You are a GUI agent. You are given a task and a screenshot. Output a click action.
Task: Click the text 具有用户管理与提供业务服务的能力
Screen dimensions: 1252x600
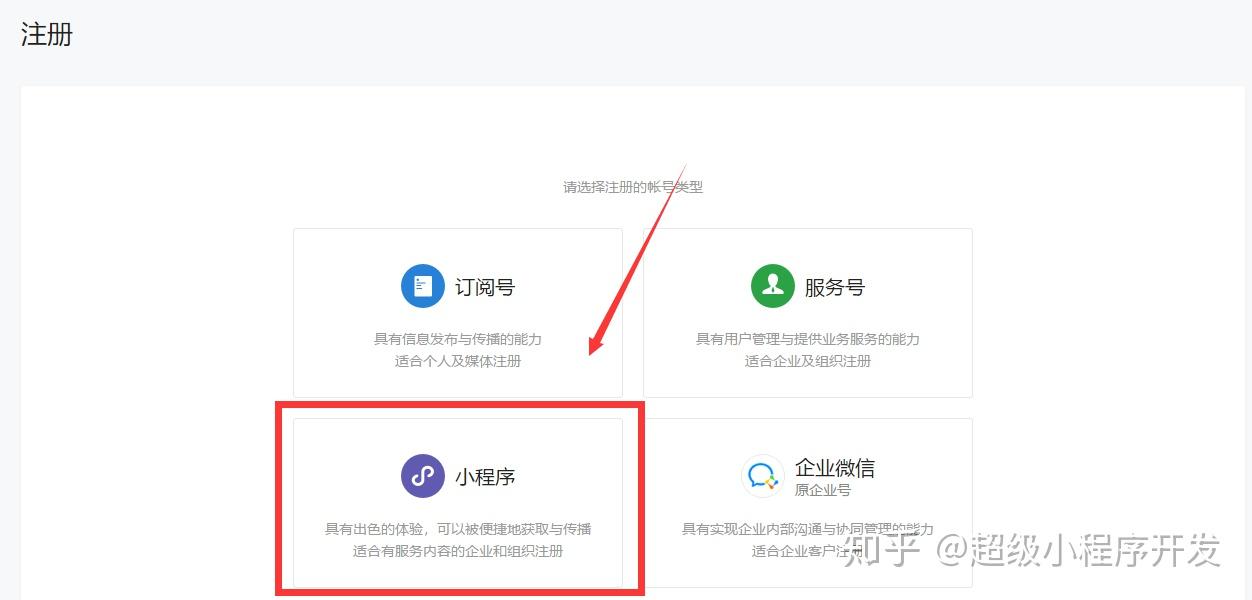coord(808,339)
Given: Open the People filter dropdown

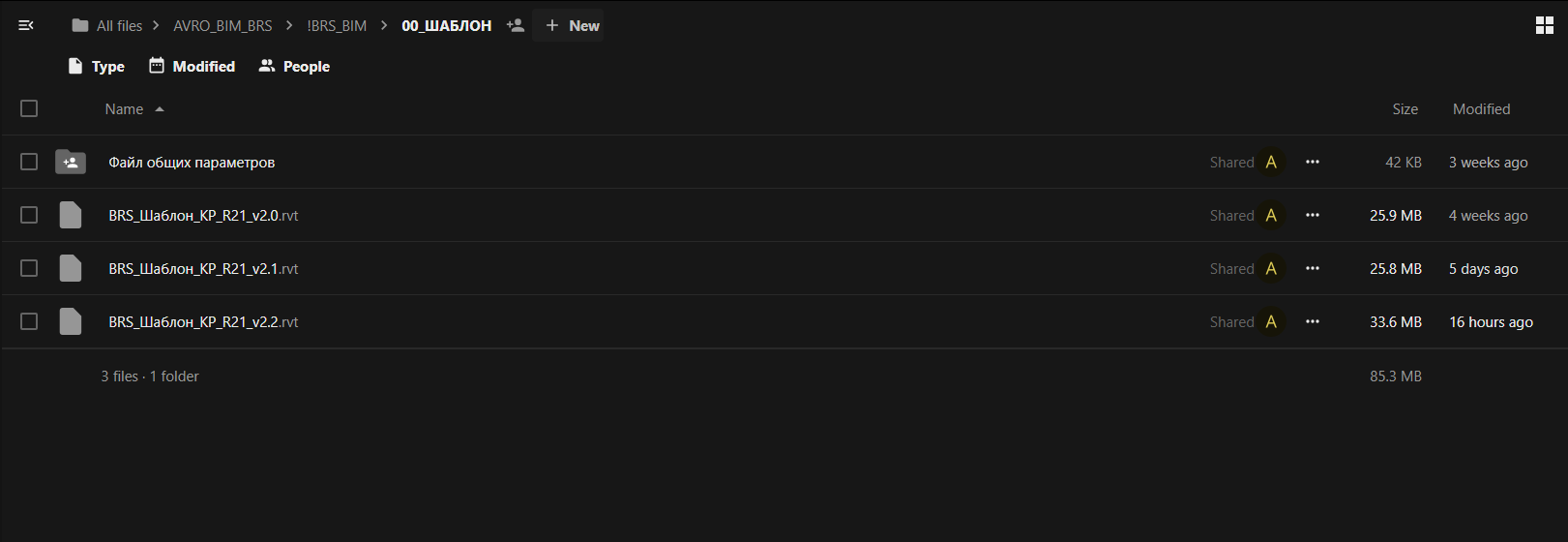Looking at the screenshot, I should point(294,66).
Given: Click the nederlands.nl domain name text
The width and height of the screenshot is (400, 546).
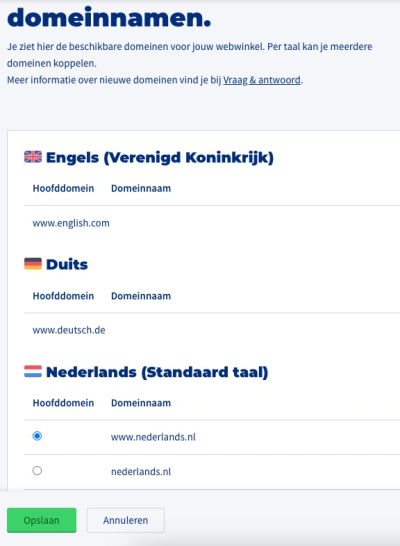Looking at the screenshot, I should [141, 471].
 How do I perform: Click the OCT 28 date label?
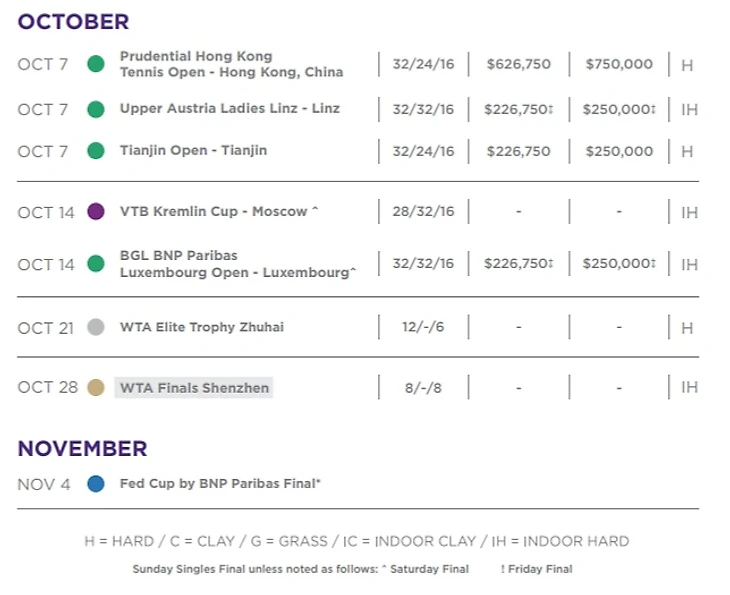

--

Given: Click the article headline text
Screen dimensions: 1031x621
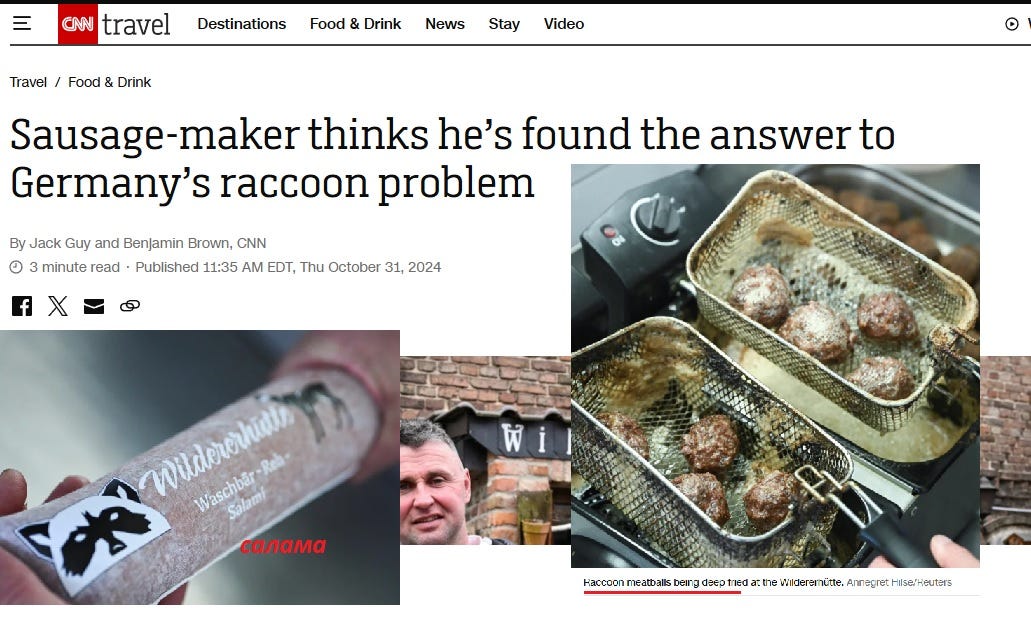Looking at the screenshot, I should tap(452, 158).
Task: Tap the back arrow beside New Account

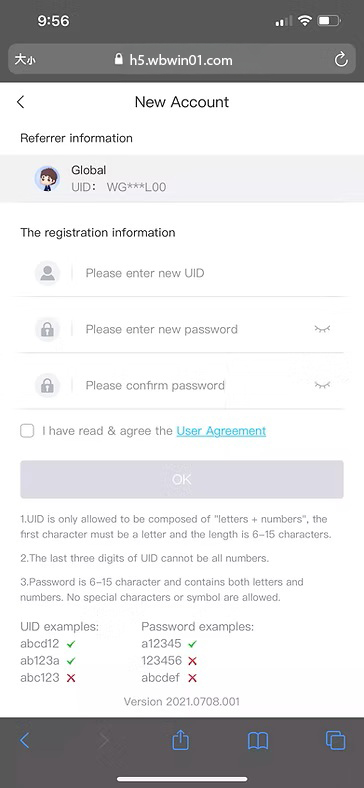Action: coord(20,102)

...

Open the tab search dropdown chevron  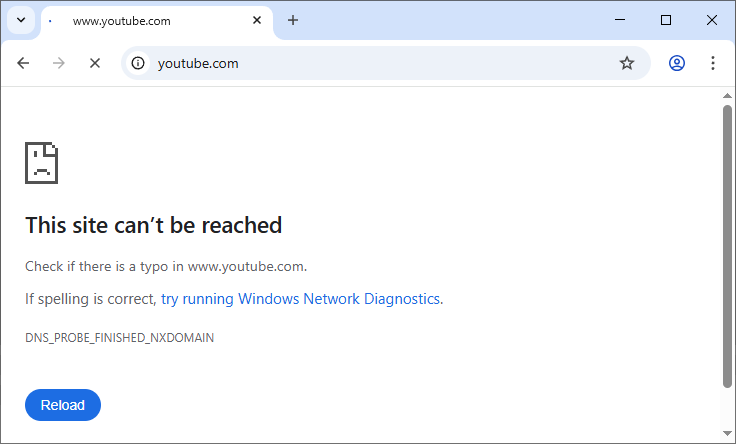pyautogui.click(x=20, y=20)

# Assignment
In the records above, find every line that contains the word "text" and copy it.

# Solution
Task: Click the text 具有用户管理与提供业务服务的能力
Given: Click the nederlands.nl domain name text
Given: Click the article headline text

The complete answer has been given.